The exit pupil should stay between 0.5 mm (minimum practical) and 7 mm (maximum — the dark-adapted human eye). Values above 7 mm waste collected light; values below 0.5 mm produce a very dim view.

True field of view tells you how much sky fits in the eyepiece:

True FOV = apparent FOV of eyepiece (degrees) / magnification

Limiting magnitude (faintest star visible) follows the empirical formula:

Limiting magnitude = 6.0 + 2.1 x log10(aperture in mm)

Resolving power comes in two flavours.

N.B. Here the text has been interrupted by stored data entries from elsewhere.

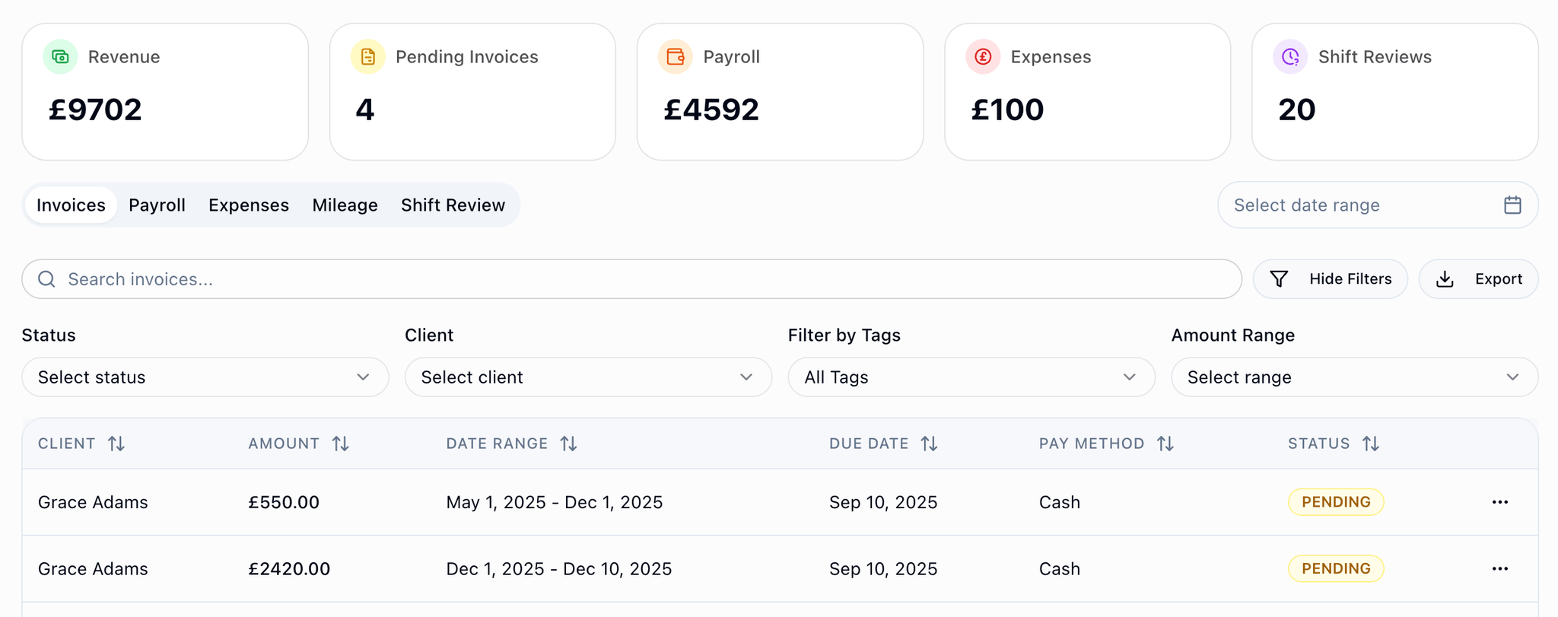Click the red Expenses pound icon
This screenshot has height=617, width=1558.
[983, 57]
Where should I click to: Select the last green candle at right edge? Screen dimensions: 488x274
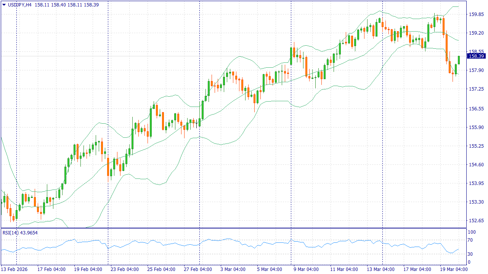pos(459,60)
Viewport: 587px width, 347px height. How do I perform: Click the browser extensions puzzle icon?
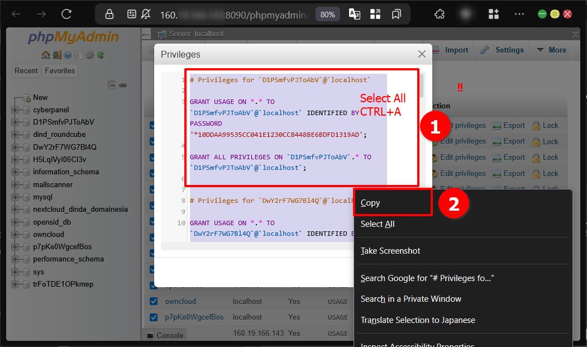tap(440, 14)
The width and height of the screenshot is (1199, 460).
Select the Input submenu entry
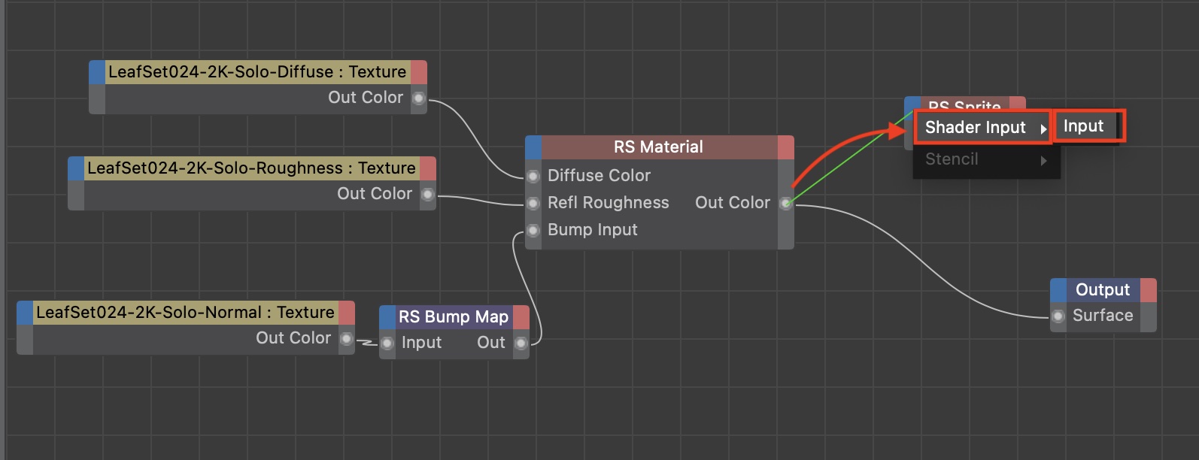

The Dawes limit is an empirical rule for splitting double stars:

Dawes limit (arcseconds) = 116 / aperture (mm)

The Rayleigh limit follows from wave optics:

Rayleigh limit (arcseconds) = 138 / aperture (mm)

Light-gathering power compares the telescope’s collecting area to the naked eye (7 mm pupil):

Light-gathering power = (aperture / 7)^2

Worked example

Suppose you have a 200 mm f/5 Newtonian (focal length 1000 mm) with a 25 mm Plossl eyepiece (52° apparent FOV):

  • Magnification: 1000 / 25 = 40x
  • Focal ratio: 1000 / 200 = f/5
  • Exit pupil: 200 / 40 = 5 mm (ideal for deep-sky)
  • True FOV: 52° / 40 = 1.30° — more than twice the full Moon
  • Limiting magnitude: 6.0 + 2.1 x log10(200) = +13.3
  • Dawes limit: 116 / 200 = 0.58 arcseconds
  • Light-gathering power: (200/7)^2 = 816x the naked eye

Swap to a 10 mm eyepiece (52° AFOV):

  • Magnification: 1000 / 10 = 100x
  • Exit pupil: 200 / 100 = 2 mm (good for planets)
  • True FOV: 52° / 100 = 0.52° — just over the full Moon’s width

Add a 2x Barlow to the 10 mm:

  • Effective focal length: 1000 x 2 = 2000 mm
  • Magnification: 2000 / 10 = 200x
  • Exit pupil: 200 / 200 = 1 mm (fine on steady nights)
  • True FOV: 52° / 200 = 0.26°

200x is within the theoretical maximum of 400x (2 x aperture), so the view can be sharp on good nights.

Formula reference

QuantityFormula
MagnificationFL_scope / FL_eyepiece
Effective focal length (Barlow)FL_scope x Barlow
Focal ratioFL_scope / aperture
Exit pupilaperture / magnification
True FOVapparent FOV / magnification
Limiting magnitude6.0 + 2.1 x log10(aperture_mm)
Dawes limit (arcsec)116 / aperture_mm
Rayleigh limit (arcsec)138 / aperture_mm
Light-gathering power(aperture / 7)^2
Min magnificationaperture / 7
Max useful magnification2 x aperture_mm

All calculations run entirely in your browser — nothing is uploaded or stored.